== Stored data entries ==
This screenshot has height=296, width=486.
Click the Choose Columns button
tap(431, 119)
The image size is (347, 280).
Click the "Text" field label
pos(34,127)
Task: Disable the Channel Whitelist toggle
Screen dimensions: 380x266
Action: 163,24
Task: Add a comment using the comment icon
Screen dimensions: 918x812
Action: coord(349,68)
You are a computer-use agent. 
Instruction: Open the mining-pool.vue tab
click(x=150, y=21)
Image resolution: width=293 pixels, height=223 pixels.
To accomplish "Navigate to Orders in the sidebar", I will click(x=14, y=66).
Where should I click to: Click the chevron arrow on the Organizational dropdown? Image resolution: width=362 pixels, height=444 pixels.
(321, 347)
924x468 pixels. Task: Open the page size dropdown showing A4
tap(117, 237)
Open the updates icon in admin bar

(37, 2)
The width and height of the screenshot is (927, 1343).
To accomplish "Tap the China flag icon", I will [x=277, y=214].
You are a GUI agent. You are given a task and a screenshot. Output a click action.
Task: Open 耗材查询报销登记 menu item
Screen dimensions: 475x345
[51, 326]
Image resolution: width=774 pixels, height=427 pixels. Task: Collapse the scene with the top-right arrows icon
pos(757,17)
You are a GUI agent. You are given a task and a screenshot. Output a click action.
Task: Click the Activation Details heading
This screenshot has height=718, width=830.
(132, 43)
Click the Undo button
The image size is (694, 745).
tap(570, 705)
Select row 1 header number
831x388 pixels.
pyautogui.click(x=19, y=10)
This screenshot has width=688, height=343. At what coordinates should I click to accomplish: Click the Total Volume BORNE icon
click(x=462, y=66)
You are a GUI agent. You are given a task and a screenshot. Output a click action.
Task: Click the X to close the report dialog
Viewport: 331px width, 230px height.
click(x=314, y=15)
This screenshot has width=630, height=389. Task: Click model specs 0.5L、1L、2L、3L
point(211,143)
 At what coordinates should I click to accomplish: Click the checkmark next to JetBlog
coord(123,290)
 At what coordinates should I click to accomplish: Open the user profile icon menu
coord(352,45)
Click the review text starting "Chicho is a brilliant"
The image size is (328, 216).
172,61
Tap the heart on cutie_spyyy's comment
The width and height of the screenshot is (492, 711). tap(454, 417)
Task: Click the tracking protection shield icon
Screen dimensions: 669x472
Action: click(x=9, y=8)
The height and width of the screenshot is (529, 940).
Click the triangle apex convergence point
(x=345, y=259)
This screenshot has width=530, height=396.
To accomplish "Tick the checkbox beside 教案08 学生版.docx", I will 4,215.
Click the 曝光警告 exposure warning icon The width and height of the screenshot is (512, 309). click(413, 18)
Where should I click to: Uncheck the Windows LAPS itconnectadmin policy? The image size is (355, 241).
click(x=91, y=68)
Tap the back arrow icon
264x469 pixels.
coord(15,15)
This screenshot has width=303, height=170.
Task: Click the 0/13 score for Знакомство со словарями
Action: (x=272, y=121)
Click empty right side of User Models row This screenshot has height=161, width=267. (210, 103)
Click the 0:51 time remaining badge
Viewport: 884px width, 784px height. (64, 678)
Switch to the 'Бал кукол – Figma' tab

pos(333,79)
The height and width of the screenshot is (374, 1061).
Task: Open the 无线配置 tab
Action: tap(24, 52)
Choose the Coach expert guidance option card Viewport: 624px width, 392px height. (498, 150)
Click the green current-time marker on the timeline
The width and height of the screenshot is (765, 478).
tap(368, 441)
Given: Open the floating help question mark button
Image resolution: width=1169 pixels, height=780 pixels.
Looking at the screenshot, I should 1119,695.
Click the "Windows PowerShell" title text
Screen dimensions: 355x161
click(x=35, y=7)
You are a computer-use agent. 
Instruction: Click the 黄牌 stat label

== Directions ==
Of all the entries above, retype exactly the lines from the line with "Screen dimensions: 669x472" to the line with "Click the 曝光警告", both included, and no others.

== Task response ==
Screen dimensions: 669x472
Action: click(x=9, y=8)
The height and width of the screenshot is (529, 940).
Click the triangle apex convergence point
(x=345, y=259)
This screenshot has width=530, height=396.
To accomplish "Tick the checkbox beside 教案08 学生版.docx", I will 4,215.
Click the 曝光警告 exposure warning icon The width and height of the screenshot is (512, 309). click(413, 18)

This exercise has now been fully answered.